• [Given passage]
(begin)
The SJC remanded the case to the Probate Court for a
determination as to whether the executor was entitled to an award
of attorney's fees, and, if so, with the instruction that the
Probate Court analyze whether the requested fees are fair and
reasonable.
In Re: Guardianship of Kenneth E.
Simon
In the matter of In re Guardianship of Kenneth E.
Simon,10 the Barnstable Probate Court issued
detailed findings of fact and conclusions of law concerning
excessive fees - about $500,000 - charged by a guardian and his
counsel in connection with a guardianship lasting only about 83
days. The case involved a rather sordid tale of a former mutual
fund manager, Kenneth Simon, and his much younger wife, who had
served jail time for running a prostitution ring. The thrust of the
saga was the guardian's apparent allegiance to Simon's children,
who disapproved of the wife, and the guardian's apparently
obsessive campaign to alienate and even imprison Simon's wife.
Because Simon lacked legal capacity, attorney E. James Veara was
appointed guardian. Simon's assets at the commencement of the
guardianship totaled about $4.5 million. Veara's efforts to bilk
the estate and conflicts of interest began immediately when Veara
increased his customary rate of $100 to $300 per hour to $400 per
hour and hired a significant referral source, attorney Gerald
Nissenbaum, as his personal counsel.
The matter was brought before the Probate Court on Simon's
children's challenge to Veara's accounts. In the lengthy
proceedings, Veara and Nissenbaum's fees and tactics were
scrutinized.
After trial, the Probate Court chastised Veara for billing in
quarter-hour increments, for his poor recordkeeping and for not
having a fee agreement with Nissenbaum. The Probate Court
emphasized disapprovingly that Veara and Nissenbaum kept large
retainers of $50,000 and $25,000 to $35,000 respectively.
(end)
Reproduce the part of the passage on the Simon guardianship fees that runs between "In Re: Guardianship" and "imprison Simon's wife.", inclusive. Rely only on the passage about the Simon guardianship fees when working on the data.

• [Data records]
(begin)
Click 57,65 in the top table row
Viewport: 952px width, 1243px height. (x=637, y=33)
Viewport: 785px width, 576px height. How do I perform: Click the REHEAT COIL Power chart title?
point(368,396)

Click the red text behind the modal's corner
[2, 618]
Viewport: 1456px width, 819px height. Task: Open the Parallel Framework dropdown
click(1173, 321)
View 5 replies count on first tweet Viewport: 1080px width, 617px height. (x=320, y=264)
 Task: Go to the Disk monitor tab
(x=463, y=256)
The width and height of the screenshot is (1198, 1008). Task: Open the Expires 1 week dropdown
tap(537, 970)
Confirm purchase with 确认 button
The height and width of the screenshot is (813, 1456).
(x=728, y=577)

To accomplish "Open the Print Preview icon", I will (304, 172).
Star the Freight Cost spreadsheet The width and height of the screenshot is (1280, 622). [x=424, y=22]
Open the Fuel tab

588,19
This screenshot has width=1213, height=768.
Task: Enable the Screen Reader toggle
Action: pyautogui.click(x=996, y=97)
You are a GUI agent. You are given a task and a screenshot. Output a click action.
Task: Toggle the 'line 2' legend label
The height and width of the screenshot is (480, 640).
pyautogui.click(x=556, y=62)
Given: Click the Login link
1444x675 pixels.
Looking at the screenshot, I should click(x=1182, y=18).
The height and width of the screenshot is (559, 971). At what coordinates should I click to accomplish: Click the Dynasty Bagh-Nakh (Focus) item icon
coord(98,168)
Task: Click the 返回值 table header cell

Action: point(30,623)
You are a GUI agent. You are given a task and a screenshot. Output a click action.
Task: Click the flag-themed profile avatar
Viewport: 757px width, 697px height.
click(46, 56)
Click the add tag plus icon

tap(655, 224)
(end)
• [Result of this exercise]
In Re: Guardianship of Kenneth E.
Simon
In the matter of In re Guardianship of Kenneth E.
Simon,10 the Barnstable Probate Court issued
detailed findings of fact and conclusions of law concerning
excessive fees - about $500,000 - charged by a guardian and his
counsel in connection with a guardianship lasting only about 83
days. The case involved a rather sordid tale of a former mutual
fund manager, Kenneth Simon, and his much younger wife, who had
served jail time for running a prostitution ring. The thrust of the
saga was the guardian's apparent allegiance to Simon's children,
who disapproved of the wife, and the guardian's apparently
obsessive campaign to alienate and even imprison Simon's wife.